Woodbury Fire was a wildfire in the Superstition Wilderness, northwest of Superior, Arizona, that started on June 8, 2019. The fire burned a total area of 123,875 acres. It was the fifth largest wildfire in Arizona’s history. The blaze caused the evacuation of homes, road and campground closures, endangered wildlife habitats, and the destruction of hiking trails and archaeological sites.

== Origin ==
The fire erupted five miles in the Superstition Mountains east of Mesa, near the Woodbury Trailhead, north of Superior, Arizona, in the Tonto National Forest. The origin of the fire was human-based.

== Description ==
The fire was reported around 1:28 PM on June 8. On June 18, the fire was only 6% contained, and 40,557 acres were burnt. By June 21, the fire had burnt 54, 998 acres, while the containment had dropped from 42% to 34%. As of Tuesday night, June 26, the fire had scorched 121,899 acres, and firefighters had contained 48% of the fire.
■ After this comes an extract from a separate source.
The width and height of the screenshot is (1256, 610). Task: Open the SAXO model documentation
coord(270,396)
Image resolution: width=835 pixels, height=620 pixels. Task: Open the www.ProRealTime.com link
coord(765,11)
Due to the size and complexity of the fire, both government agencies and private contractors were deployed to gain control of the fire. By mid-June, there were 450 firefighters to fight the flames.
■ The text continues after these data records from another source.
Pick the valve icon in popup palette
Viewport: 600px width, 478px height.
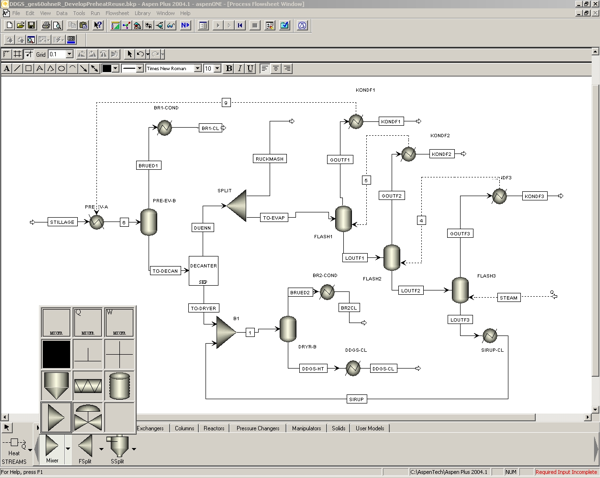(88, 417)
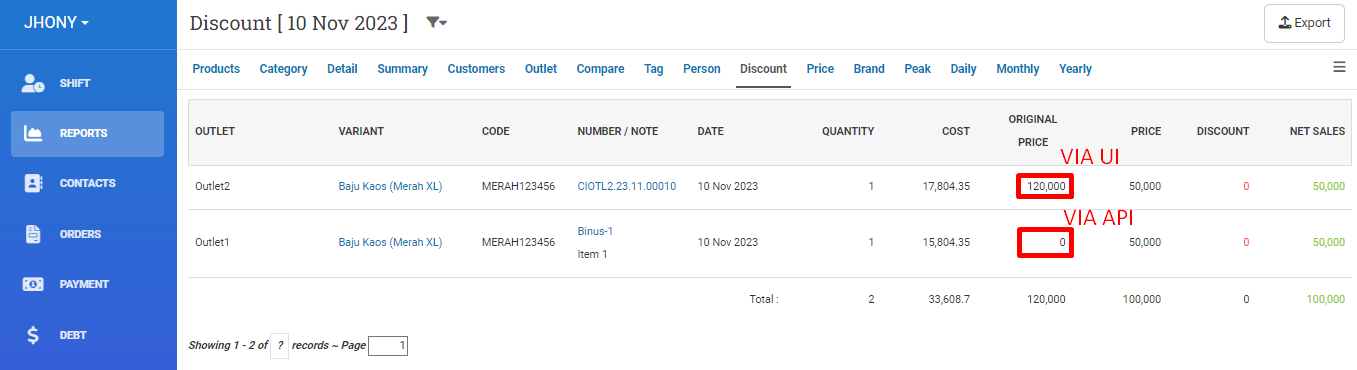Viewport: 1357px width, 370px height.
Task: Click the records count question mark box
Action: [x=280, y=346]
On Monday, July 15, by 7:00 PM, the fire was fully contained.

=== Use of UAS ===
On June 26, 2019, an unmanned aircraft system (UAS) was deployed by Justin Baxter, a drone fire operations specialist, and his three-man team. They flew a Matrice 600 (M600) for gathering data on the magnitude of damage and locating hot spots using an infrared sensor.

== Consequences ==
The fire destroyed the habitat of the white-tailed and mule deer, javelinas, bighorn sheep, black bears, coyotes, bobcats and gray foxes. It also burnt 989 acres of land within Tonto National Monument.

== Closures ==
The areas burned by the fire presented the risk of severe flooding due to which a 7-mile, unpaved section of State Route 88 (Apache Trail), starting past Tortilla Flat to State Highway 188 at Theodore Roosevelt Dam, was closed. Apache Lake and Marina, Apache Campgrounds, and picnic sites were also sealed.

A portion of the Arizona Trail (AZT) and Hewitt Station (Forest Road 357) was also closed for public safety. The Forest Service closed sites included Crabtree Wash, Davis Wash, Burnt Corral, Three-Mile Wash, and Fish Creek.